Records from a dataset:

-=-=-=-=-

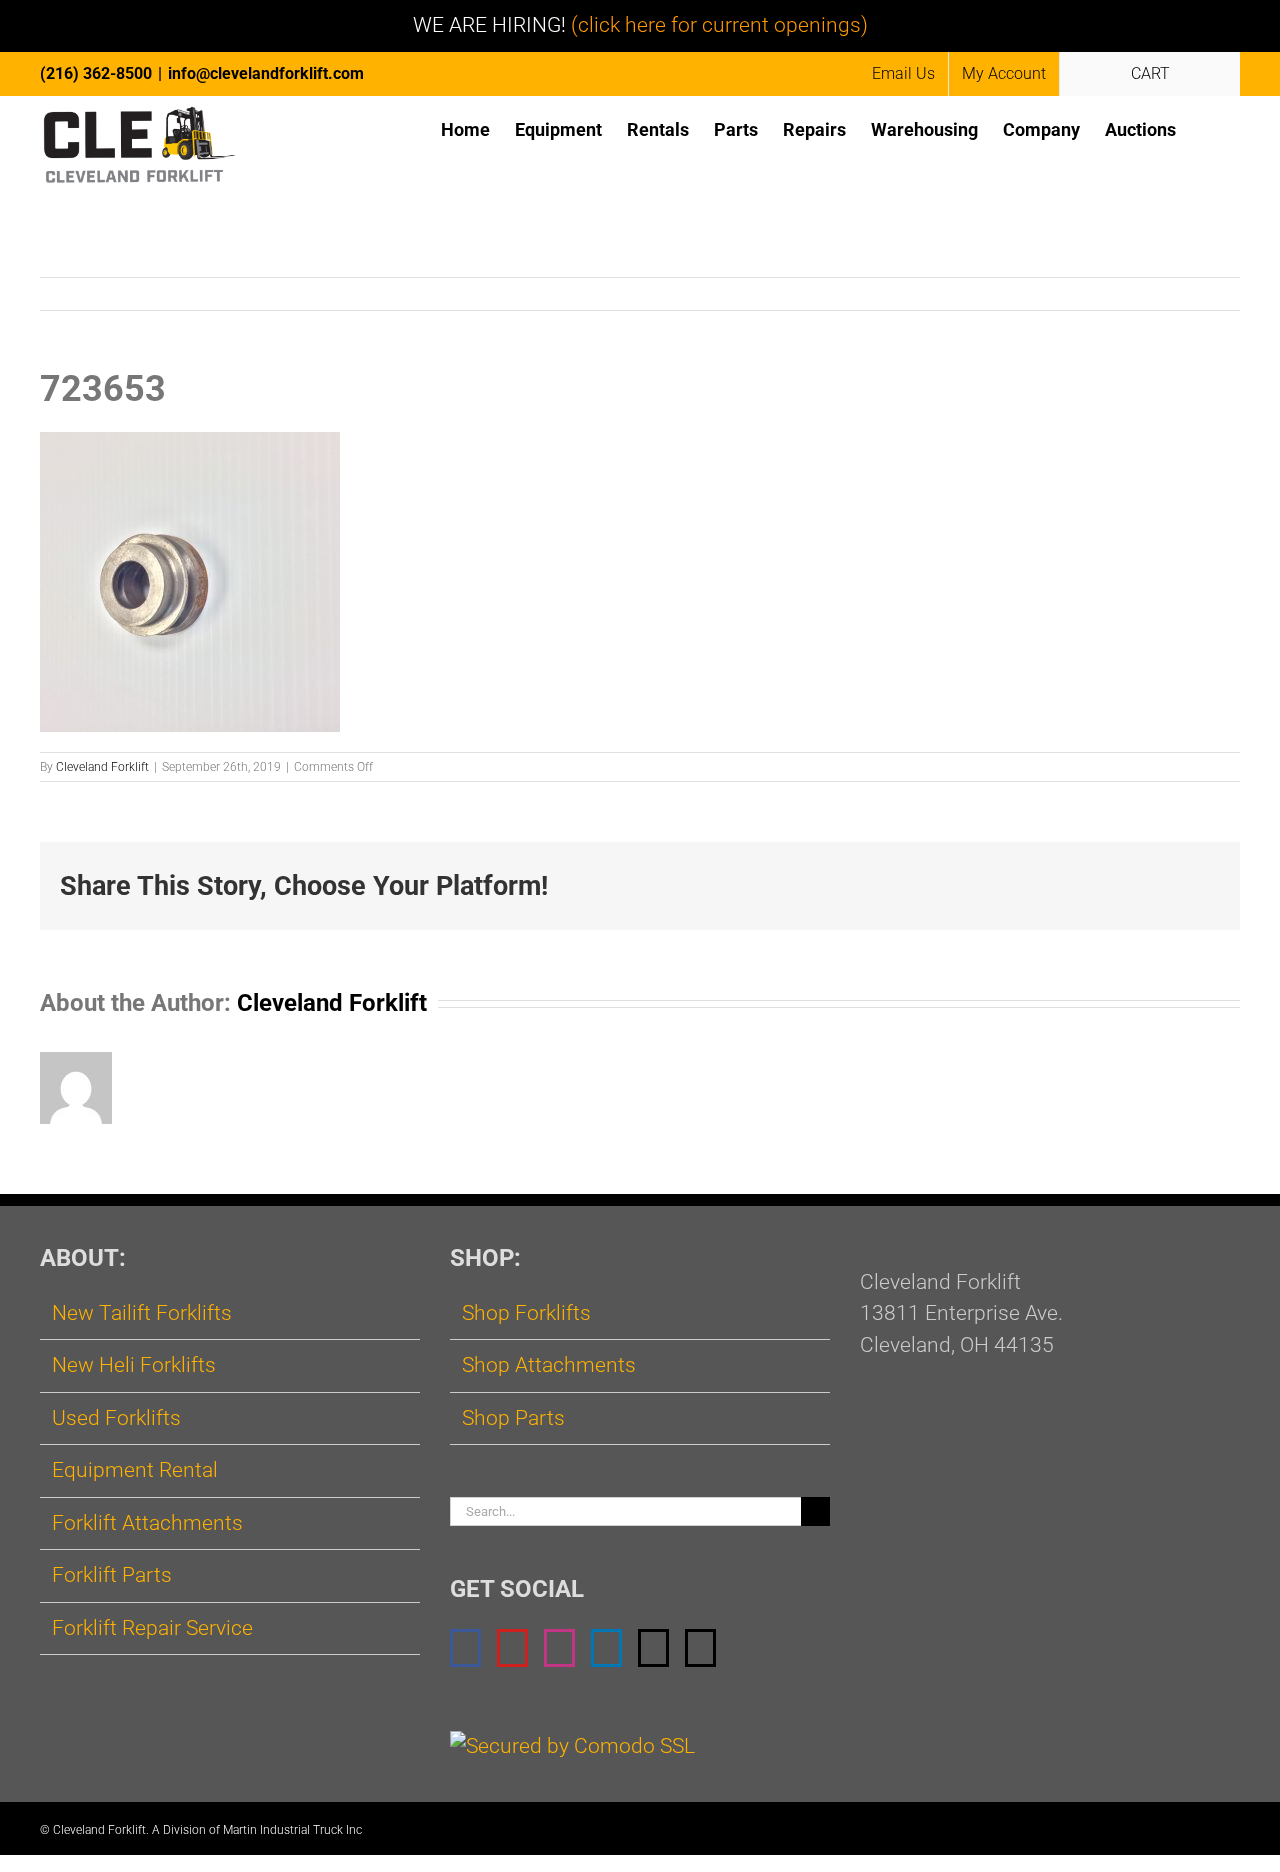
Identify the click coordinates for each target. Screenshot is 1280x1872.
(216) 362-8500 (96, 73)
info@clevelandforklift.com (266, 73)
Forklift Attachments (147, 1523)
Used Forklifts (116, 1418)
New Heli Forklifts (134, 1365)
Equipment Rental (135, 1470)
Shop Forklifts (526, 1313)
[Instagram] (559, 1648)
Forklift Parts (112, 1575)
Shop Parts (513, 1418)
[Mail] (653, 1648)
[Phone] (700, 1648)
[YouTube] (512, 1648)
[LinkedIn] (606, 1648)
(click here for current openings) (719, 25)
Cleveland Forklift (102, 767)
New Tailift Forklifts (142, 1313)
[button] (1208, 128)
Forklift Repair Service (152, 1628)
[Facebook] (465, 1648)
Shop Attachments (549, 1365)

-=-=-=-=-

Your assignment:
Search the data above for lines holding "click" and copy each of them.

Your solution:
Identify the click coordinates for each target. Screenshot is 1280x1872.
(click here for current openings) (719, 25)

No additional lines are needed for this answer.